- [Work required] The data must be returned in full, with no character altered.

────────

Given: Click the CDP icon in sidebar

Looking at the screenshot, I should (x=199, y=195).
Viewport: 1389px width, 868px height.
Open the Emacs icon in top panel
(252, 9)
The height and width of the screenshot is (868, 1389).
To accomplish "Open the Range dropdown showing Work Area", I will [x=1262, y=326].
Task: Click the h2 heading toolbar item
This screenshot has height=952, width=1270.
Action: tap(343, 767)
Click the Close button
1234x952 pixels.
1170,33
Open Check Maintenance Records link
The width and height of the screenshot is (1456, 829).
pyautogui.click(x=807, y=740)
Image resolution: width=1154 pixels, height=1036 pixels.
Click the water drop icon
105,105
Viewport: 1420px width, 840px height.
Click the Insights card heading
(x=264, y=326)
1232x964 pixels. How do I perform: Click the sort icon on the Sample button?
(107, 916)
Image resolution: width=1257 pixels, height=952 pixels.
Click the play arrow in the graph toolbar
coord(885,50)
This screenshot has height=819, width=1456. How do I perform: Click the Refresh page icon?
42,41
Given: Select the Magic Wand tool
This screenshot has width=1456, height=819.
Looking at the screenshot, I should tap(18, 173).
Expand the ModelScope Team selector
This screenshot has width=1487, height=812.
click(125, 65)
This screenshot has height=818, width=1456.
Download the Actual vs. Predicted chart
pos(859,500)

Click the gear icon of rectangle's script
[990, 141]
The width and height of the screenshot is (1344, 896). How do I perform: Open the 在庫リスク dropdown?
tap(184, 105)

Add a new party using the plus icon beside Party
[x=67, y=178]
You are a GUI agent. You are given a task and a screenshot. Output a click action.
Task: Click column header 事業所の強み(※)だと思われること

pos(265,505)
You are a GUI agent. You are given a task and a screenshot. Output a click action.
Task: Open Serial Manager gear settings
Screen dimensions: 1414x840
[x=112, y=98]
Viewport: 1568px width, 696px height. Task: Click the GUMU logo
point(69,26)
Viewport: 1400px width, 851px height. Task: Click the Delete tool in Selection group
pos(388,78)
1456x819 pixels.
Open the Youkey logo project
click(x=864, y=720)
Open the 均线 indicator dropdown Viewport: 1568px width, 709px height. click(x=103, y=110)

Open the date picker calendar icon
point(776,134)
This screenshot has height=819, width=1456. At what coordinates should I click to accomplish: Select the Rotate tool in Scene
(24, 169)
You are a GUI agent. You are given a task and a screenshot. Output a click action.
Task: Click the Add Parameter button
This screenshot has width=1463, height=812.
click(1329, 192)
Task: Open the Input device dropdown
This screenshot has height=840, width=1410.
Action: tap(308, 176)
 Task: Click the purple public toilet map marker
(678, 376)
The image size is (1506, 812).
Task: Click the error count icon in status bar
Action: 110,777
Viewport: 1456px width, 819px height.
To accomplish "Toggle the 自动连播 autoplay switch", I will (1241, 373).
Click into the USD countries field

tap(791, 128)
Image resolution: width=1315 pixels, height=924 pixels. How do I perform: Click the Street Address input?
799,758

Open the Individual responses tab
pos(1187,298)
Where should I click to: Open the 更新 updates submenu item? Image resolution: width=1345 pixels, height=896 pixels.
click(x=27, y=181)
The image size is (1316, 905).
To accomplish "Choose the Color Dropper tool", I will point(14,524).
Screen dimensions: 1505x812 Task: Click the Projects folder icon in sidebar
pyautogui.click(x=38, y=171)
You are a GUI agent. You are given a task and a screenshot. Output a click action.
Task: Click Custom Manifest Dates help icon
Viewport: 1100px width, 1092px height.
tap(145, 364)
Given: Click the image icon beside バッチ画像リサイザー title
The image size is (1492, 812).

────────

- [Result below]
Given: Click the CDP icon in sidebar

Looking at the screenshot, I should (x=199, y=195).
Viewport: 1389px width, 868px height.
Open the Emacs icon in top panel
(252, 9)
The height and width of the screenshot is (868, 1389).
To accomplish "Open the Range dropdown showing Work Area", I will [x=1262, y=326].
Task: Click the h2 heading toolbar item
This screenshot has height=952, width=1270.
Action: tap(343, 767)
Click the Close button
1234x952 pixels.
1170,33
Open Check Maintenance Records link
The width and height of the screenshot is (1456, 829).
pyautogui.click(x=807, y=740)
Image resolution: width=1154 pixels, height=1036 pixels.
Click the water drop icon
105,105
Viewport: 1420px width, 840px height.
Click the Insights card heading
(x=264, y=326)
1232x964 pixels. How do I perform: Click the sort icon on the Sample button?
(107, 916)
Image resolution: width=1257 pixels, height=952 pixels.
Click the play arrow in the graph toolbar
coord(885,50)
This screenshot has height=819, width=1456. How do I perform: Click the Refresh page icon?
42,41
Given: Select the Magic Wand tool
This screenshot has width=1456, height=819.
Looking at the screenshot, I should tap(18, 173).
Expand the ModelScope Team selector
This screenshot has width=1487, height=812.
click(125, 65)
This screenshot has height=818, width=1456.
Download the Actual vs. Predicted chart
pos(859,500)

Click the gear icon of rectangle's script
[990, 141]
The width and height of the screenshot is (1344, 896). How do I perform: Open the 在庫リスク dropdown?
tap(184, 105)

Add a new party using the plus icon beside Party
[x=67, y=178]
You are a GUI agent. You are given a task and a screenshot. Output a click action.
Task: Click column header 事業所の強み(※)だと思われること

pos(265,505)
You are a GUI agent. You are given a task and a screenshot. Output a click action.
Task: Open Serial Manager gear settings
Screen dimensions: 1414x840
[x=112, y=98]
Viewport: 1568px width, 696px height. Task: Click the GUMU logo
point(69,26)
Viewport: 1400px width, 851px height. Task: Click the Delete tool in Selection group
pos(388,78)
1456x819 pixels.
Open the Youkey logo project
click(x=864, y=720)
Open the 均线 indicator dropdown Viewport: 1568px width, 709px height. click(x=103, y=110)

Open the date picker calendar icon
point(776,134)
This screenshot has height=819, width=1456. At what coordinates should I click to accomplish: Select the Rotate tool in Scene
(24, 169)
You are a GUI agent. You are given a task and a screenshot. Output a click action.
Task: Click the Add Parameter button
This screenshot has width=1463, height=812.
click(1329, 192)
Task: Open the Input device dropdown
This screenshot has height=840, width=1410.
Action: tap(308, 176)
 Task: Click the purple public toilet map marker
(678, 376)
The image size is (1506, 812).
Task: Click the error count icon in status bar
Action: 110,777
Viewport: 1456px width, 819px height.
To accomplish "Toggle the 自动连播 autoplay switch", I will (1241, 373).
Click into the USD countries field

tap(791, 128)
Image resolution: width=1315 pixels, height=924 pixels. How do I perform: Click the Street Address input?
799,758

Open the Individual responses tab
pos(1187,298)
Where should I click to: Open the 更新 updates submenu item? Image resolution: width=1345 pixels, height=896 pixels.
click(x=27, y=181)
The image size is (1316, 905).
To accomplish "Choose the Color Dropper tool", I will point(14,524).
Screen dimensions: 1505x812 Task: Click the Projects folder icon in sidebar
pyautogui.click(x=38, y=171)
You are a GUI agent. You are given a task and a screenshot. Output a click action.
Task: Click Custom Manifest Dates help icon
Viewport: 1100px width, 1092px height.
tap(145, 364)
Given: Click the image icon beside バッチ画像リサイザー title
The image size is (1492, 812).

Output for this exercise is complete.